= Nicole W. Biggart =

American academic and sociologist

Nicole Woolsey Biggart is an American sociologist, organizational theorist, and academic known for her expertise in economic and organizational sociology, management of innovation, and energy efficiency.

She is a Professor Emerita at the University of California, Davis, where she has had a career, including serving as Dean of the Graduate School of Management from 2003 to 2009. Biggart has also held the Chevron Chair in Energy Efficiency and directed the UC Davis Energy Efficiency Center from 2010 to 2015.

== Biography ==
She was born in Brooklyn NY on June 7, 1947 and grew up in Paramus, New Jersey.

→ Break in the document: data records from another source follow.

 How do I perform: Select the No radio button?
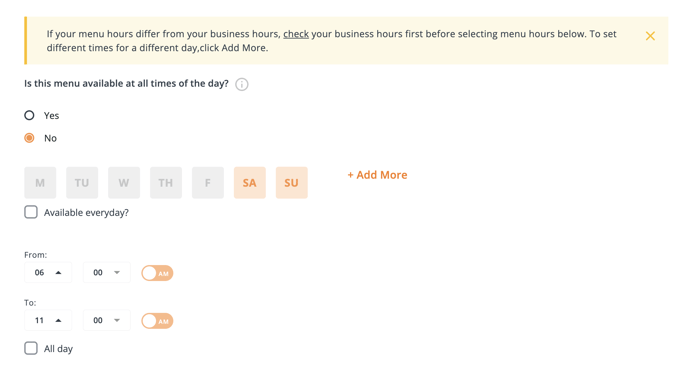(x=29, y=138)
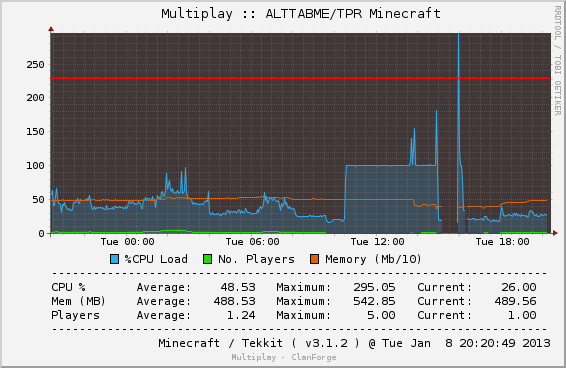The image size is (566, 368).
Task: Click the Tue 18:00 time axis label
Action: point(502,242)
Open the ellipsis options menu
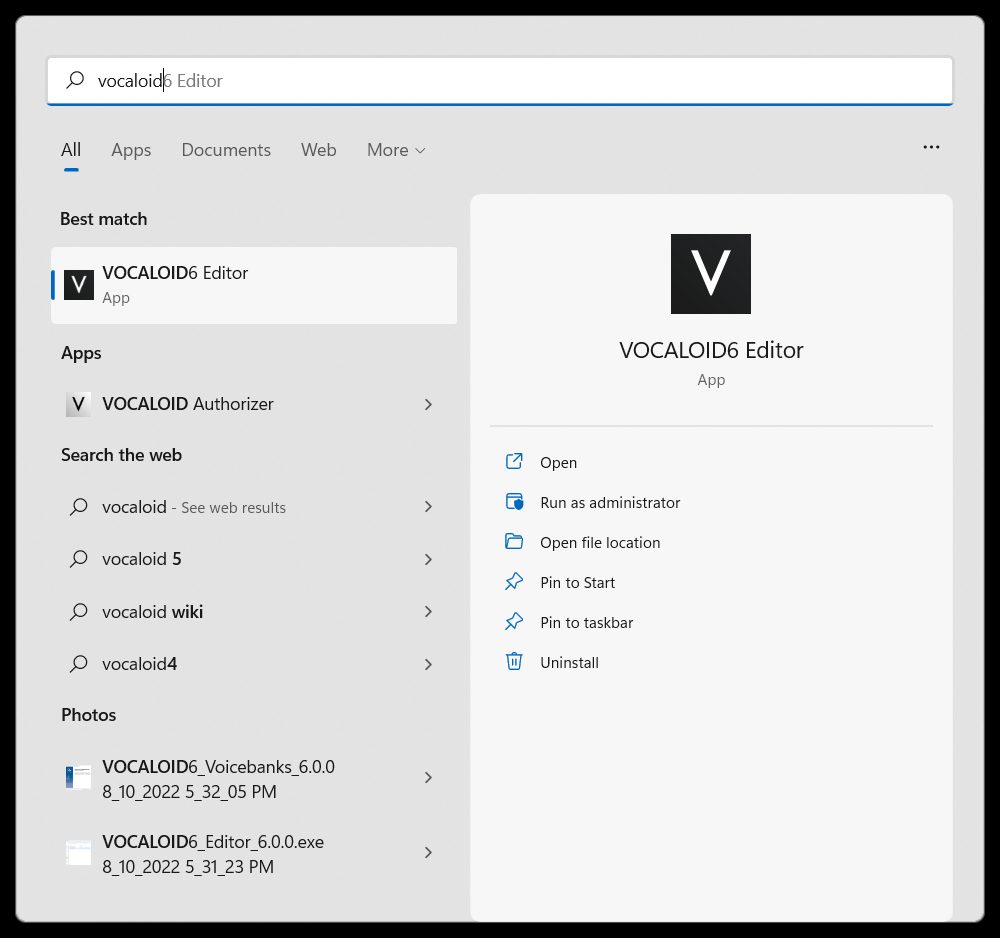The width and height of the screenshot is (1000, 938). 931,147
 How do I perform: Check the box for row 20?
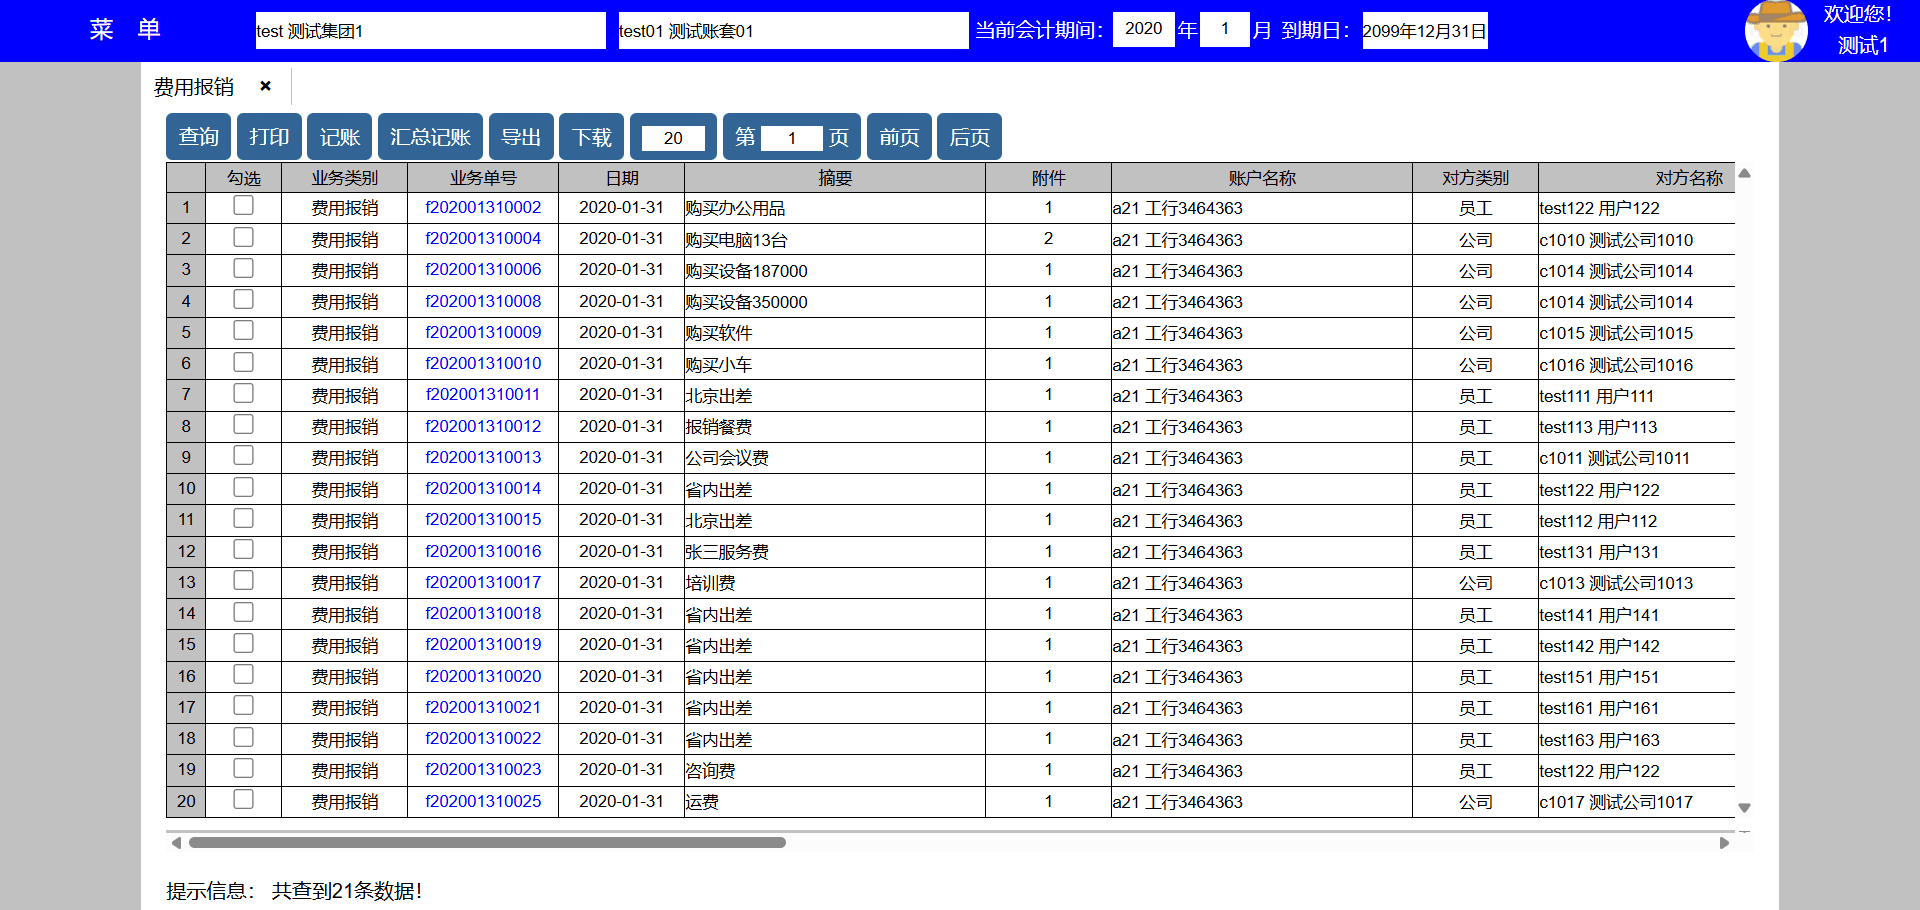(243, 800)
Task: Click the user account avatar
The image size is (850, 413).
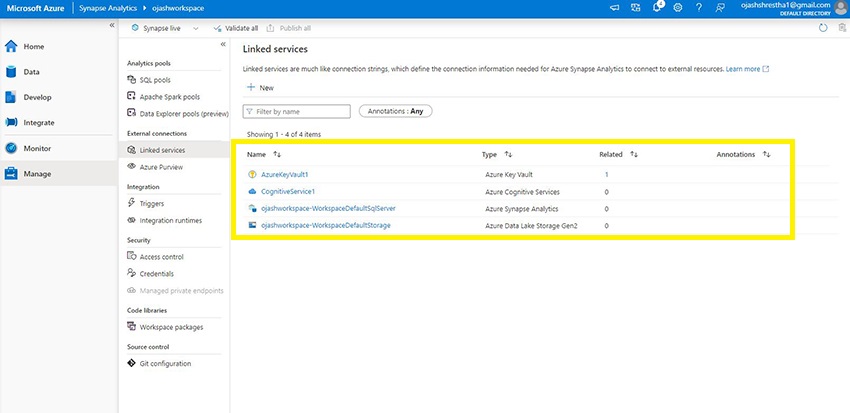Action: point(839,8)
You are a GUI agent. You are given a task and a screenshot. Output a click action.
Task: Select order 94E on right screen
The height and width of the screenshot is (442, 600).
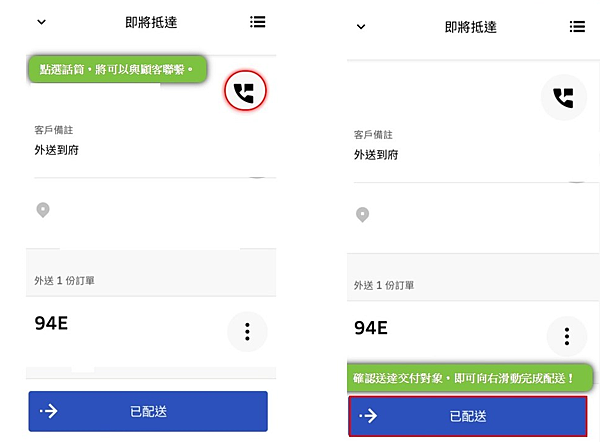pos(371,328)
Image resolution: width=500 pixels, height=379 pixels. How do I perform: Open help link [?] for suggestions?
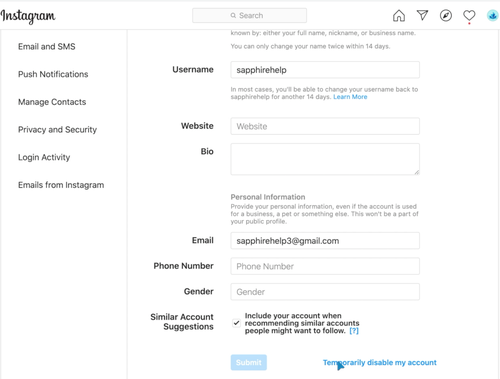pos(354,331)
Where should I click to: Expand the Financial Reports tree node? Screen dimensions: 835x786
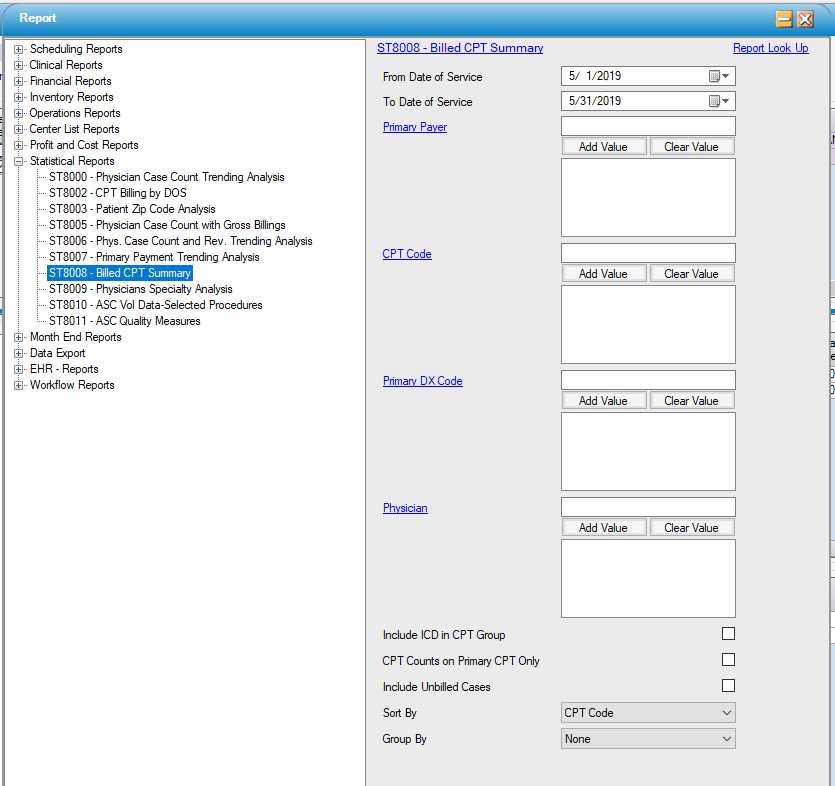(x=19, y=81)
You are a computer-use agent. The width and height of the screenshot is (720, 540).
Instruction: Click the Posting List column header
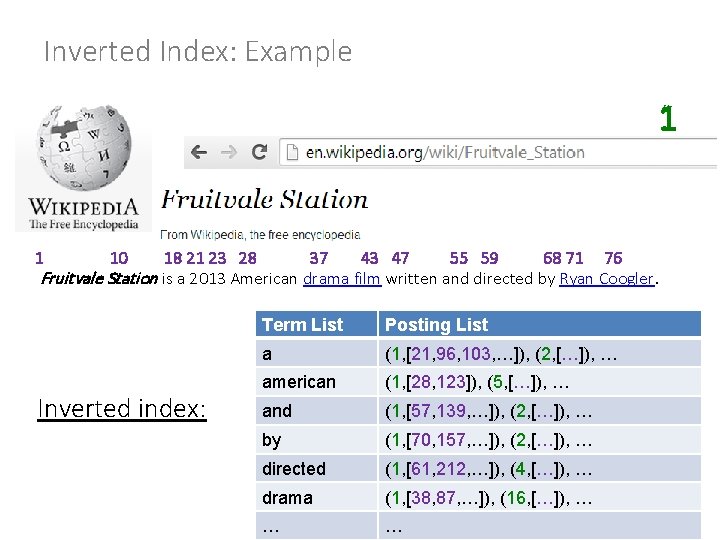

As a high school student, she was selected as an American Field Service exchange student, where her experience of living with a Muslim family in Turkey was one of several that turned her interests toward sociology. Another was her work among the personal staff of the Postmaster General during the Nixon administration.  The post office, the largest non-military organization in the world, was undergoing dramatic political and industrial change during her tenure. Biggart wrote her PhD dissertation “The Magic Circle: Personal Staffs in Public Bureaucracies” during the post-Watergate era.

She received her Ph.D. in economic sociology from the University of California, Berkeley with a dissertation titled The Magic Circle: A Study of Personal Staffs in the Administrations of Governors Ronald Reagan and Jerry Brown, M.A. in sociology from the University of California, Davis, and a B.A. in communication from Simmons College.

Professor Biggart was Dean of the UC Davis Graduate School of Management and was a founding faculty member of the school.
She did sabbaticals at the Cambridge University as the Arthur Anderson Visiting Scholar at Judge Business School and Visiting Fellow at St. John’s College, and at Cardiff Business School.

=== Academic career ===
Biggart joined UC Davis in 1981 as one of the founding faculty members of the Graduate School of Management. She held various academic positions, ultimately becoming a professor of management. In 2003, she was appointed Dean of the Graduate School of Management, a role she held until 2009.

During her tenure, she oversaw the school's strategic planning, curriculum development, and research activities.

From 2010 to 2015, Biggart held the Chevron Chair in Energy Efficiency and directed the UC Davis Energy Efficiency Center. In 2015, she became Professor Emerita, marking the conclusion of her active academic career at UC Davis.

=== Other activities ===
In addition to her academic contributions, Biggart has held leadership positions in several professional organizations, including the Academy of Management, the Society for the Advancement of Socio-Economics, and the American Sociological Association.

Biggart also served on the scientific advisory board for the Max Planck Institute for the Study of Societies in Cologne, Germany. She currently serves on board of Inventopia (inventopia.org) and Sierra Energy (sierra energy.com). In addition to Fellow of the AAAS, she was Chair of the Section on Social, Economic and Political Sciences.

== Research ==
Biggart's research focuses on organizational theory, innovation management, economic and organizational sociology, and industrial change. Her work examines firm networks, the social bases of technology adoption, and business clusters.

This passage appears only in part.